**YOUR TASK**
Give only the number of lines in the listing below where the string "input" occurs.

BEGIN SOURCE INFORMATION

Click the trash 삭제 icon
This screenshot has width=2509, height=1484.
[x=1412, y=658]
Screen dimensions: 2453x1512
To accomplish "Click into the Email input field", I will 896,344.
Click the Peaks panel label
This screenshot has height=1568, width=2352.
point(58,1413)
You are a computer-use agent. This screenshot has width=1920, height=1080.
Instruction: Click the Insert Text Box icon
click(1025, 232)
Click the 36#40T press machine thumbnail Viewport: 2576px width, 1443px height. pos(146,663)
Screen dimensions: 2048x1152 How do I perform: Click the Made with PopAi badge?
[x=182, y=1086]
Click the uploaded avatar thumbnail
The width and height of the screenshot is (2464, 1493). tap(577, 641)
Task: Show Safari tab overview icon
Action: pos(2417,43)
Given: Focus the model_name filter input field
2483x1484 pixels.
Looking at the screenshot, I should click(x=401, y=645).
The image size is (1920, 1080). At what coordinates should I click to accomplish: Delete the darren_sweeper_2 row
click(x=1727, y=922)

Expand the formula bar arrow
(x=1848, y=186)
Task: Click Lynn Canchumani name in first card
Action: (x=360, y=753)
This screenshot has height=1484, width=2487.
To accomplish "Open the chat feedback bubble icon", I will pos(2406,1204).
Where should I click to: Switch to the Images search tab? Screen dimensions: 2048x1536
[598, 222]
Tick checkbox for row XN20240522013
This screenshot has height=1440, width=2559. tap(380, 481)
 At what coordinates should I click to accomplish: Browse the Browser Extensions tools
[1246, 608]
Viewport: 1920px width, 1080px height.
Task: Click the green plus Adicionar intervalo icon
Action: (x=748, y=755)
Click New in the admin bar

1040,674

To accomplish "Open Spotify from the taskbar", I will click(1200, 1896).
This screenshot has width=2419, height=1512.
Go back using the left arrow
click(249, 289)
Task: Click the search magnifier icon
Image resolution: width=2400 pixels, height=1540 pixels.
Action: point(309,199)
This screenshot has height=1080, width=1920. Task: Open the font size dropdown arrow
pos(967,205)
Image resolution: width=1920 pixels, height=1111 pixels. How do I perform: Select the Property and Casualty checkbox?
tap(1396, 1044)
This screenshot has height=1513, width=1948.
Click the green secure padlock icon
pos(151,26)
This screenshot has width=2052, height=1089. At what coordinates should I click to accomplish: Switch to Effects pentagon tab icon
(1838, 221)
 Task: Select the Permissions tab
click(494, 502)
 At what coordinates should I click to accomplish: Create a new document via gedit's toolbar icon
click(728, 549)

END SOURCE INFORMATION

**EXERCISE ANSWER**
2